O chefe do Executivo se viu, novamente, diante de uma série de apelos para que se posicionasse a respeito da eleição e freasse a escalada das manifestações em rodovias.
A avaliação foi que somente com uma declaração do presidente seria possível arrefecer os protestos, que chegaram a fechar o acesso ao aeroporto de Guarulhos, em São Paulo, levando ao cancelamento de voos.
Aliados ficaram assustados com os atos e temeram desabastecimento, como foi apontado por integrantes do setor. Santa Catarina, por exemplo, estado bolsonarista, foi o mais afetado. Algumas cidades do interior registraram falta de combustível em postos.
Nesta terça, os ministros Bruno Dantas, do TCU (Tribunal de Contas da União), e Gilmar Mendes, do STF (Supremo Tribunal Federal), buscaram outros ministros do Supremo, o presidente da Câmara, ministros do governo, entre eles Paulo Guedes (Economia), e presidentes de partidos políticos de centro para tentar convencer Bolsonaro a falar.
O próprio governador eleito Tarcísio de Freitas (Republicanos), que foi ministro da Infraestrutura, constatou que apenas uma manifestação de Bolsonaro seria capaz de frear os movimentos.
Ele entrou em campo logo pela manhã e sugeriu que o mandatário dissesse que não compactua com atos que atrapalham a vida das pessoas —o que acabou contemplado no discurso do presidente.
Aliados esperavam, porém, que o mandatário fosse mais enfático na declaração de que ele pretende se tornar um líder da oposição, referendado por 58 milhões votos.
Em seu discurso, Bolsonaro criticou, mas não pediu que os manifestantes respeitassem o resultado das urnas e deixassem os bloqueios.
Convocou o seu primeiro escalão para o Palácio da Alvorada. Depois, anunciou à imprensa que se pronunciaria. Compareceram todos, com exceção de Fábio Faria (Comunicações), que estava em São Paulo. Dos seus filhos, apenas Eduardo Bolsonaro (PL-SP) acompanhou o pai.

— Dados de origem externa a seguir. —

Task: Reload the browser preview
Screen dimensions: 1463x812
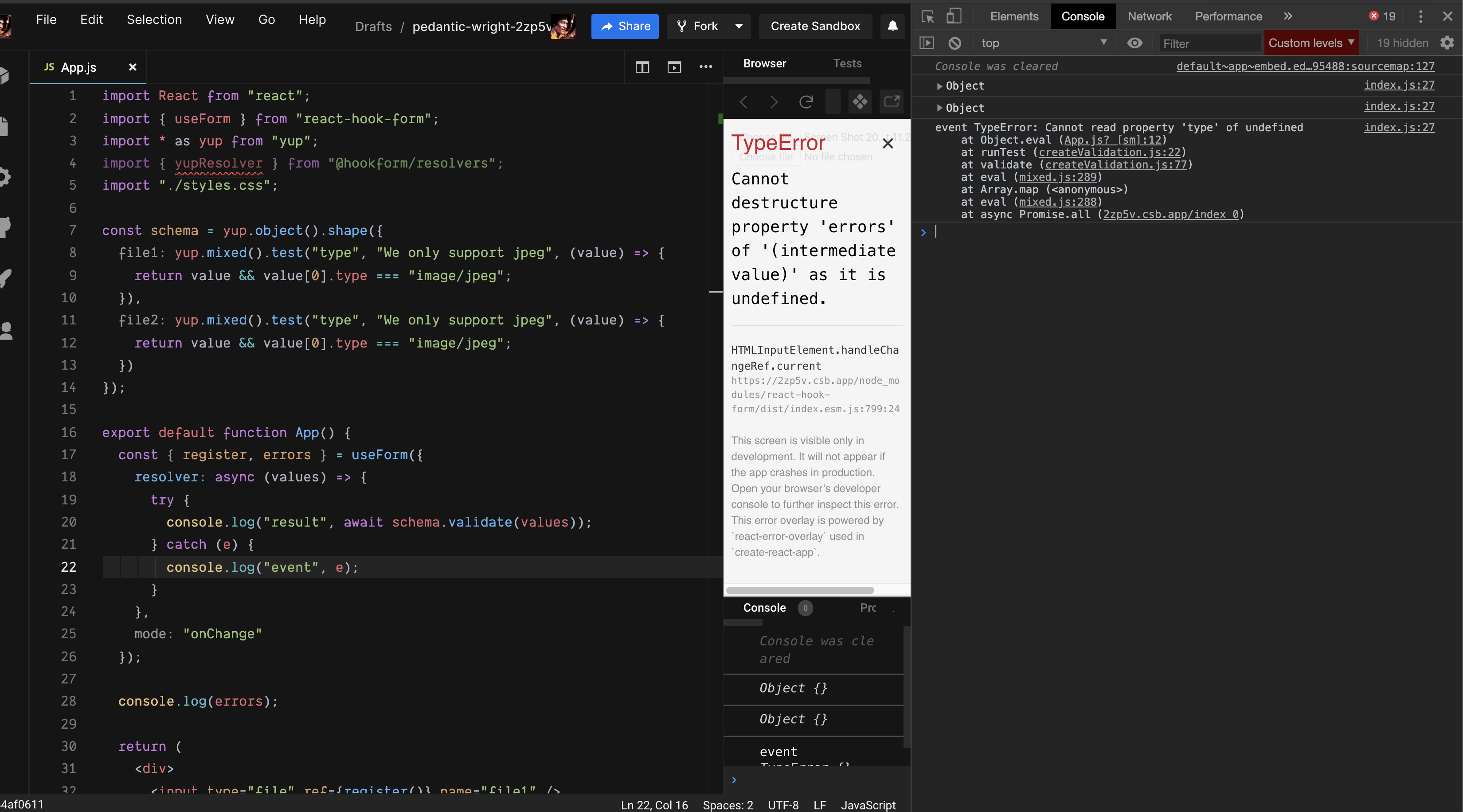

Bolsonaro falou em indignação e injustiça com a eleição na qual foi derrotado por Lula. “Os atuais movimentos populares são fruto de indignação e sentimento de injustiça de como se deu o processo eleitoral”, afirmou o presidente, que leu o pronunciamento.

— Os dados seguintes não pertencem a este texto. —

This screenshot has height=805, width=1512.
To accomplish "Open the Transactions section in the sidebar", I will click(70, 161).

Bolsonaro evitou classificar como violentos os movimentos de bloqueio nas estradas ou mesmo usar palavras negativas para descrevê-los.
“As manifestações pacíficas sempre serão bem-vindas, mas os nossos métodos não podem ser os da esquerda, que sempre prejudicaram a população, como invasão de propriedades, destruição de patrimônio e cerceamento do direito de ir e vir”, completou.
Coube ao ministro Ciro Nogueira reconhecer que haverá transição e que será conduzida por ele.
O presidente ainda teve uma reunião com ministros do STF, na sede do tribunal, após o pronunciamento. Ele havia chamado alguns dos magistrados para um encontro no Alvorada, mas eles declinaram do convite sob o argumento de que esperariam o reconhecimento da derrota.
Ao final da reunião no Supremo, jornalistas perguntaram ao ministro da corte Edson Fachin se Bolsonaro havia reconhecido a derrota no encontro reservado. “[Ele] utilizou o verbo ‘acabar’ no passado. Ele disse ‘acabou’. Portanto, olhar para frente”, resumiu o ministro.